---------- Data to examine ----------

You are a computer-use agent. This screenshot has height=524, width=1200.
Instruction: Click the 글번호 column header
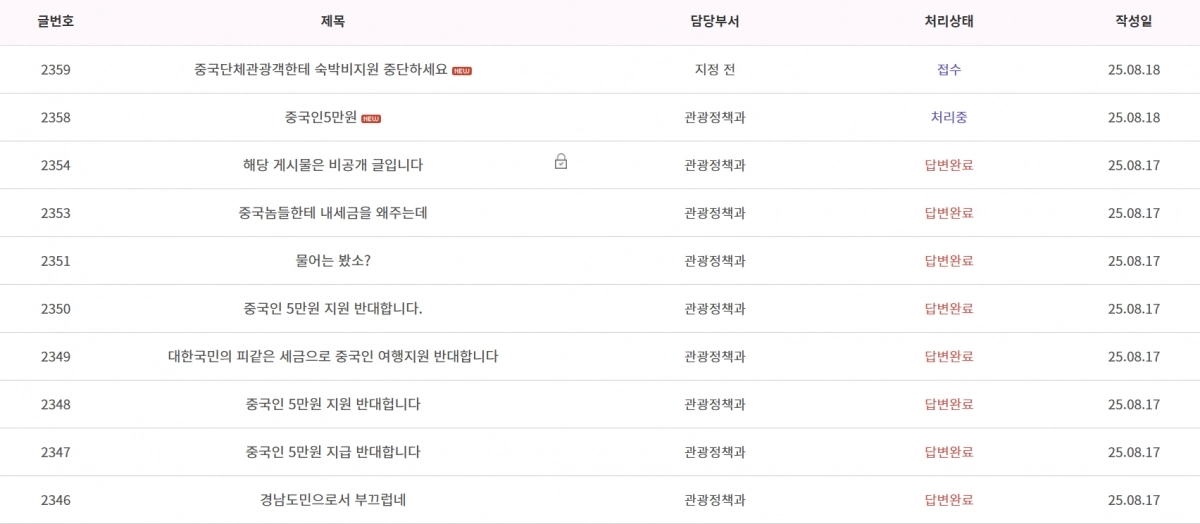point(56,22)
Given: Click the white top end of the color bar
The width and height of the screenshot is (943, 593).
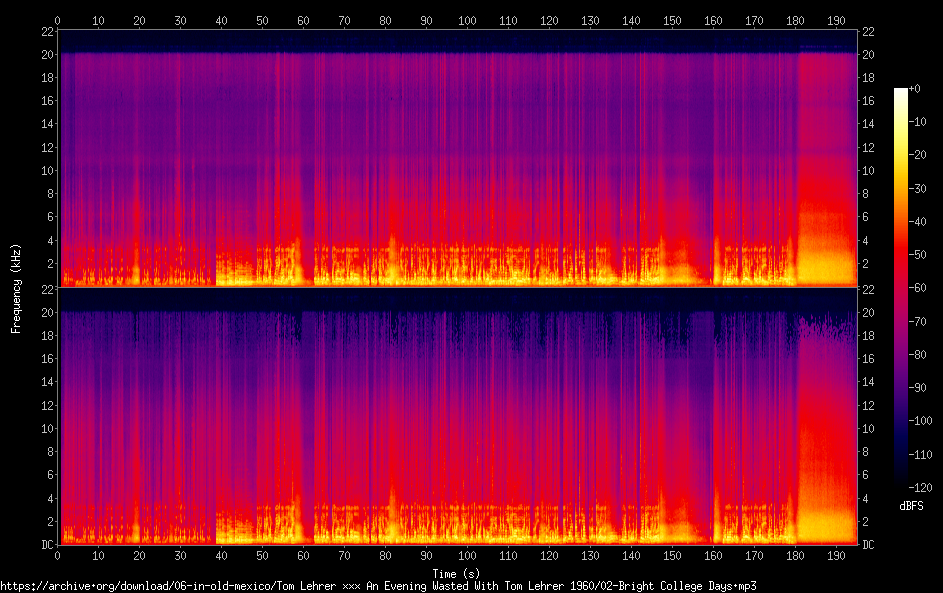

----------

Work to be completed. Would you reproduce the records exactly as they stand, but without the pictures?

Output for this exercise.
You are a computer-use agent. This screenshot has height=524, width=1200.
Instruction: Click the 글번호 column header
point(56,22)
Given: Click the white top end of the color bar
The width and height of the screenshot is (943, 593).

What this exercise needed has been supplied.